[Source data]
◆ ◆ ◆ ◆ ◆ ◆ ◆
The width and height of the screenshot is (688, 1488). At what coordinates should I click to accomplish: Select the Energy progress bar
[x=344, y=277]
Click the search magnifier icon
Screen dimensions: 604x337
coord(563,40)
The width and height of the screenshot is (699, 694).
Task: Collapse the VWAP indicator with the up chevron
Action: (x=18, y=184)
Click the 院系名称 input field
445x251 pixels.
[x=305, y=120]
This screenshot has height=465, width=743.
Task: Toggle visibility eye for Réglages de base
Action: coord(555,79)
◆ ◆ ◆ ◆ ◆ ◆ ◆
Exactly as they appear above, set down all of the records once more.

Exercise result ->
The width and height of the screenshot is (688, 1488). At what coordinates should I click to accomplish: Select the Energy progress bar
[x=344, y=277]
Click the search magnifier icon
Screen dimensions: 604x337
coord(563,40)
The width and height of the screenshot is (699, 694).
Task: Collapse the VWAP indicator with the up chevron
Action: (x=18, y=184)
Click the 院系名称 input field
445x251 pixels.
[x=305, y=120]
This screenshot has height=465, width=743.
Task: Toggle visibility eye for Réglages de base
Action: coord(555,79)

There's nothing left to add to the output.